The boxplot in figure 4.14 encodes not only the median age of visitors for that day, but the minimum, maximum, and distribution of the age of the majority of visitors. This expresses in detail the demographics of visitorship clearly and cleanly. It doesn’t include the number of visitors, but we could encode that with color, make it available on a click of each boxplot, or make the width of the boxplot correspond to the number of visitors.

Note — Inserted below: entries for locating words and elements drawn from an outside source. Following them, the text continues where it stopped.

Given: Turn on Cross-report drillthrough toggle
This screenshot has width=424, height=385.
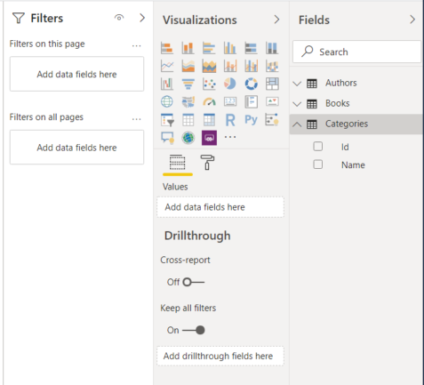Looking at the screenshot, I should (x=193, y=282).
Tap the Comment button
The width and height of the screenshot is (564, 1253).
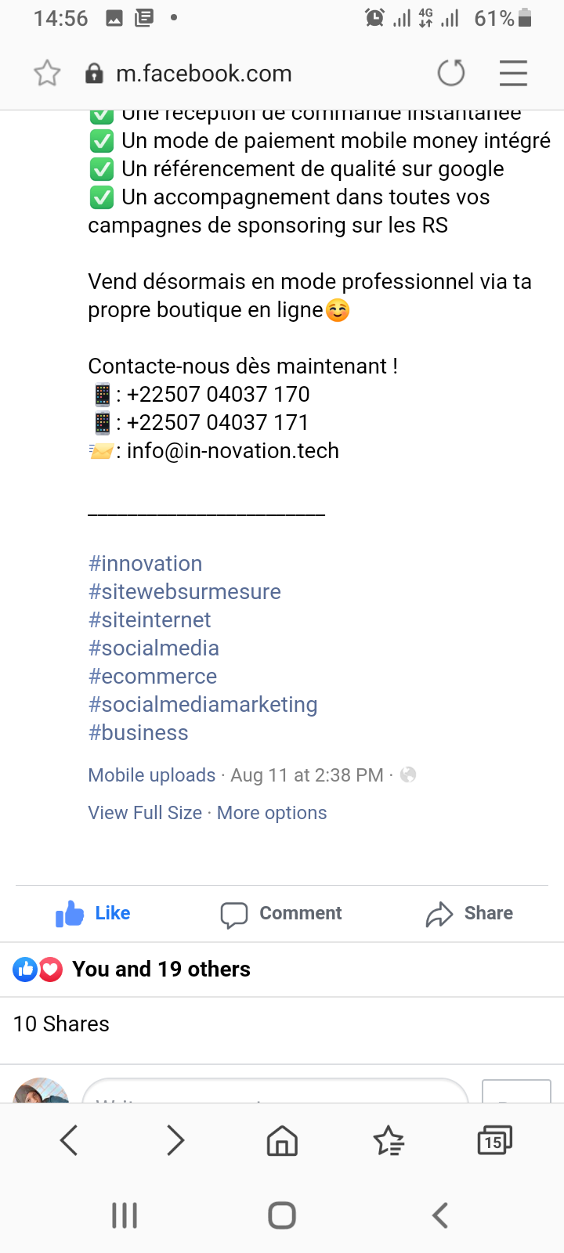(281, 913)
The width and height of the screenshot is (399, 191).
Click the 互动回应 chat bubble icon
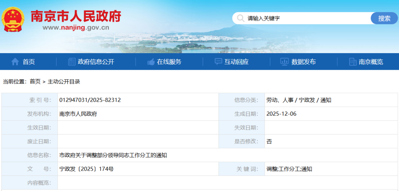218,62
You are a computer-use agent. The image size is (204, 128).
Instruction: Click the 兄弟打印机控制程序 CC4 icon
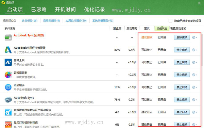8,125
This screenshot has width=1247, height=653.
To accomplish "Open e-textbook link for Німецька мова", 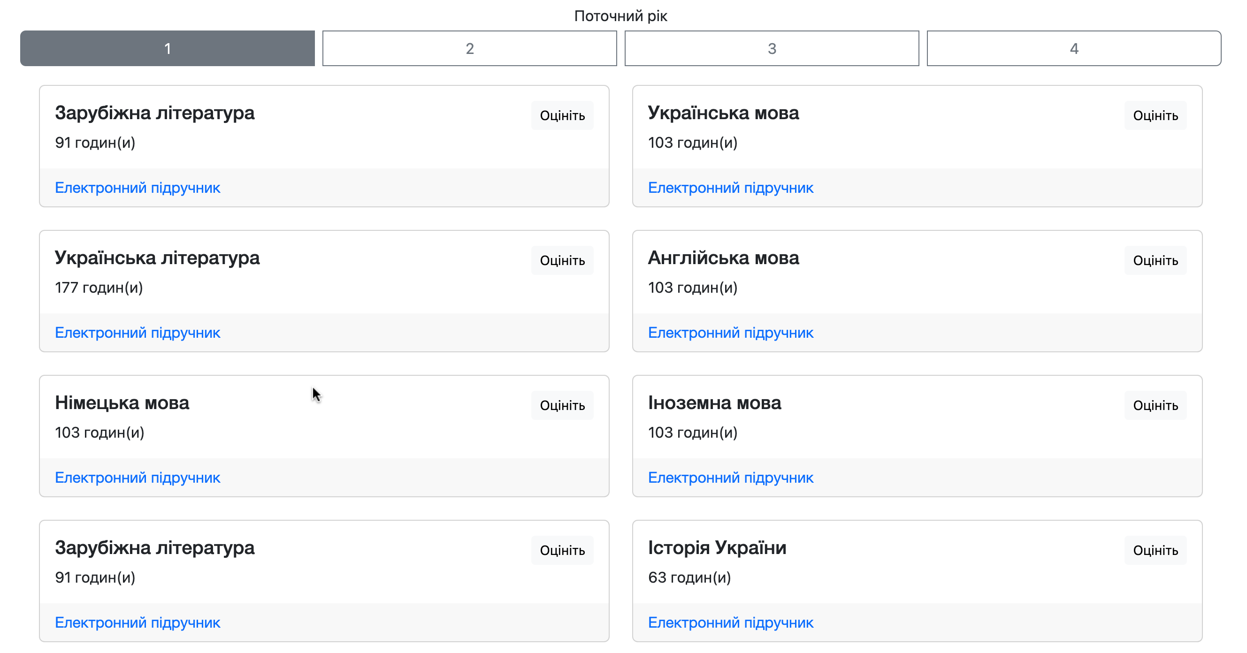I will (x=137, y=477).
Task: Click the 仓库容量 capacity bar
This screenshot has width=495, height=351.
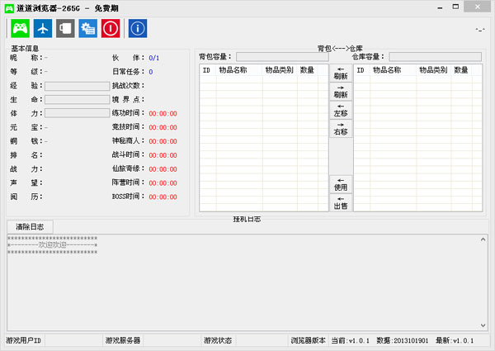Action: click(435, 57)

We looked at boxplots because a boxplot allows you to explore the creation of multipart objects while using lines and rectangles. But what’s the value of a visualization like this that shows distribution? It encodes a graphical summary of the data, providing information about visitor age for the site on Wednesday, such as, “Most visitors were between the ages of 18 and 28. The oldest was 40. The youngest was 15. The median age was 25.” It also allows you to quickly perform visual queries, checking to see whether the median age of one day was within the majority of visitor ages of another day.
We’ll stop exploring boxplots, and look at a different kind of complex graphical object: an interpolated line.
You create line charts by drawing connections between points. A line that connects points and the shaded regions inside or outside the area constrained by the line tell a story about the data. Although a line chart is technically a static data visualization, it’s also a representation of change, typically over time.
We’ll start with a new dataset in listing 4.6 that better represents change over time. Let’s imagine we have a Twitter account and we’ve been tracking the number of tweets, favorites, and retweets to determine at what time we have the greatest response to our social media. Although we’ll ultimately deal with this kind of data as JSON, we’ll want to start with a comma-delimited file, because it’s the most efficient for this kind of data.
day,tweets,retweets,favorites 1,1,2,5 2,6,11,3 3,3,0,1 4,5,2,6 5,10,29,16 6,4,22,10 7,3,14,1 8,5,7,7 9,1,35,22 10,4,16,15
First we pull this CSV in using d3.csv() as we did in chapter 2 and then we create circles for each datapoint. We do this for each variation on the data, with the .day attribute determining x position and the other datapoint determining y position. We create the usual x and y scales to draw the shapes in the confines of our canvas. We also have a couple of axes to frame our results. Notice that we differentiated between the three datatypes by coloring them differently. See the following listing.
d3.csv("../data/tweetdata.csv", lineChart);
function lineChart(data) {
const blue = "#5eaec5", green = "#92c463", orange = "#fe9a22"
xScale = d3.scaleLinear().domain([1,10.5]).range([20,480]) 1
yScale = d3.scaleLinear().domain([0,35]).range([480,20]) 1
xAxis = d3.axisBottom()
.scale(xScale)
.tickSize(480)
.tickValues([1,2,3,4,5,6,7,8,9,10]) 2
d3.select("svg").append("g").attr("id", "xAxisG").call(xAxis)
yAxis = d3.axisRight()
.scale(yScale)
.ticks(10)
.tickSize(480)
d3.select("svg").append("g").attr("id", "yAxisG").call(yAxis)
d3.select("svg").selectAll("circle.tweets")
.data(data) 3
.enter()
.append("circle")
.attr("class", "tweets")
.attr("r", 5)
.attr("cx", d => xScale(d.day))
.attr("cy", d => yScale(d.tweets)) 3
.style("fill", blue)
d3.select("svg").selectAll("circle.retweets")
.data(data) 3
.enter()
.append("circle")
.attr("class", "retweets")
.attr("r", 5)
.attr("cx", d => xScale(d.day))
.attr("cy", d => yScale(d.retweets)) 3
.style("fill", green)
d3.select("svg").selectAll("circle.favorites")
.data(data) 3
.enter()
.append("circle")
.attr("class", "favorites")
.attr("r", 5)
.attr("cx", d => xScale(d.day))
.attr("cy", d => yScale(d.favorites)) 3
.style("fill", orange)
}
The graphical results of this code, as shown in figure 4.15—which take advantage of the CSS rules we defined earlier—aren’t easily interpreted.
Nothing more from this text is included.